The value of things is dependent on the fashion of their time and [hence cannot be] fixed. [I] recall when I was young, ginseng, coral, and lapis lazuli were not expensive, [but] today [they are] increasingly so; turquoise and tourmaline were extremely expensive, [but] today [their prices are] increasingly reduced; fei cui jade [ fei cui yu 翡翠玉] of Yunnan at that time was not considered as jade . . . [but] at present it is seen as precious curio [baowan 寳玩], [and its] price far exceeds the genuine jade [zhenyu 真玉] [from Xinjiang]. . . . Prices of goods are so different in fifty to sixty years, let alone in several hundred years!33

Table 1 contains some post-1800 information in order to show the triumph of fei cui. Despite the records of baoshi, the term fei cui overwhelmingly dominates the picture. The 1887 edition of the gazetteer of Tengyue arranges all the gems under the rubric of yu, in a sharp contrast to Ni Tui’s 1719 arrangement, which includes all the gems under the baoshi category. This demonstrates that baoshi and fei cui had switched places, with the latter dominating, if not monopolizing the export trade. Statistics are lacking for the gem trade between China and Burma for the period prior to 1800, but large quantities of jade were exported to China during the nineteenth century and the early twentieth.34 Jade consumption in China in these two centuries had reached a new high.35 By contrast, there are no statistics on baoshi, which implies that, relative to fei cui, it was far less important.
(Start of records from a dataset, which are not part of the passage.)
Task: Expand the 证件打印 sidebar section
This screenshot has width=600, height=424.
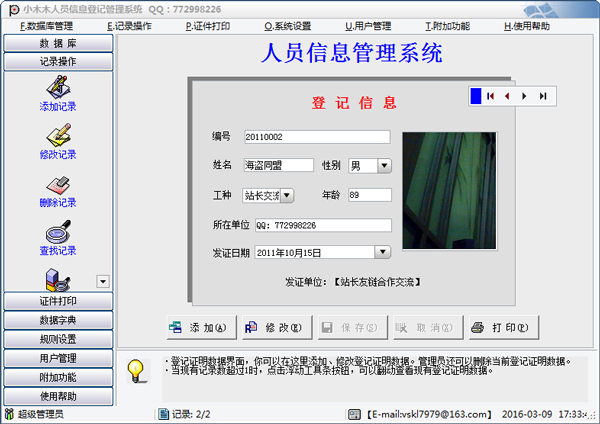Action: pyautogui.click(x=57, y=301)
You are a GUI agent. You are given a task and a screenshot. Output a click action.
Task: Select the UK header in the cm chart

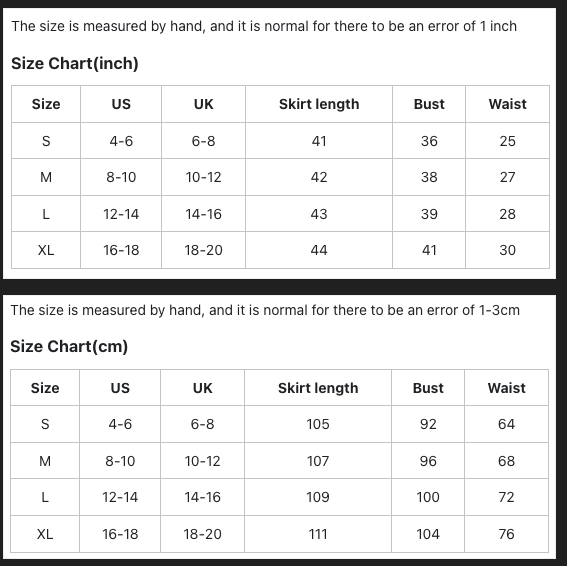[x=202, y=388]
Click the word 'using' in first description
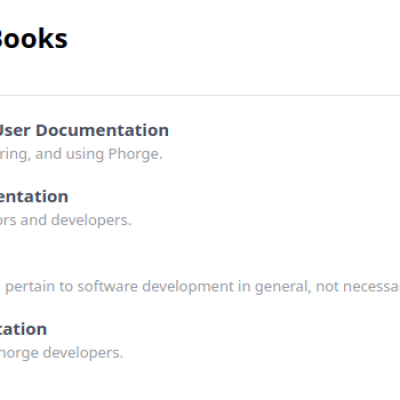Screen dimensions: 400x400 coord(85,154)
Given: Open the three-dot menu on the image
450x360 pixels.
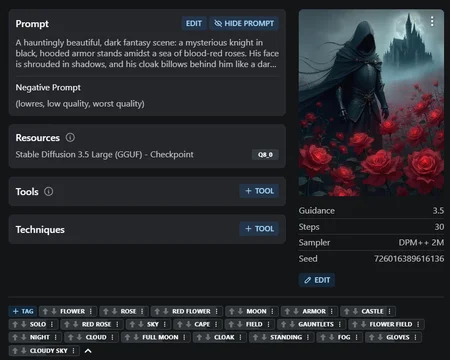Looking at the screenshot, I should click(432, 21).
Conclusion: The Gem Trade as a Chinese Business

The first written Chinese record of Burmese jade appeared around 1475, while the term fei cui referring to Burmese jade appeared in 1719. However, the appearance of the term fei cui is significant not only in itself, but also in that it registers a transition from an “age of baoshi” to an “age of jade” in the history of Sino-Burmese gem trade. Its emergence demonstrates that Chinese tastes in gemstones had shifted. Behind this shifting were deeper social and cultural forces at work.
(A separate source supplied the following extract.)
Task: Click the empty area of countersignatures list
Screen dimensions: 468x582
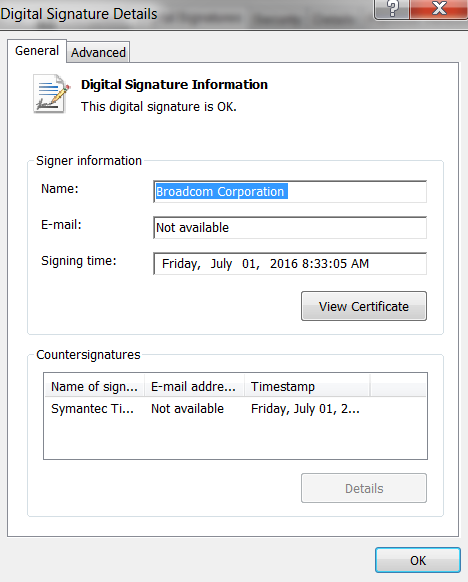Action: 235,439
Fei cui’s trajectory in China coincides with the trend of jade consumption in Qing China as described by Yang Boda. The first 115 years (1644–1759) comprised the first, or slow-growth, phase. This was a transitional period from the Ming to Qing, when style was still dominantly Ming and few jade works were made. The next fifty-two years (1760–1812) comprise the second phase, or the booming period, which witnessed the socioeconomic recovery of China. Many jade-cutting shops were opened, especially after the Qing started to control the sources of jade in Xinjiang, after the rebellions there were suppressed. Hence, in terms of raw jade supply, places of jade works, procedures of jade-cutting, the distribution of jade craftsmen, classifications of Qing jade, techniques of jade carving, as well as the size of jade works, this was a peak period in the history of jade in premodern China.36

In particular, the Qianlong emperor (r. 1736–1795) was an especially ardent jade lover and connoisseur, and his personal hobby became the most important driving force behind the “jade mania” in Qing China. One modern scholar states that Qinglong “shiyu chengpi 嗜玉成癖” meaning his being obsessed with or addicted to jade, and he composed 848 poems altogether on jade (though none on Burmese fei cui).37

China’s impact on Southeast Asian history is exemplified by the Sino-Burmese gem trade. One probably can say with justification that it was the Chinese who gave life and history to Burmese gem mining and exports, particularly jade. It started with the Mongol invasion of Burma in the thirteenth century, and the Mongols’ search for local gemstones. The Mongols taught the Han Chinese people to appreciate gemstones, including those from Burma, and the Chinese after the Mongols indeed followed that teaching. The huge demand in Ming times, especially from the mid-fifteenth century, created a fever for gemstones, particularly baoshi, across China and thus influenced Burmese history (the rise of the Shans in the fifteenth and sixteenth centuries) in a significant way.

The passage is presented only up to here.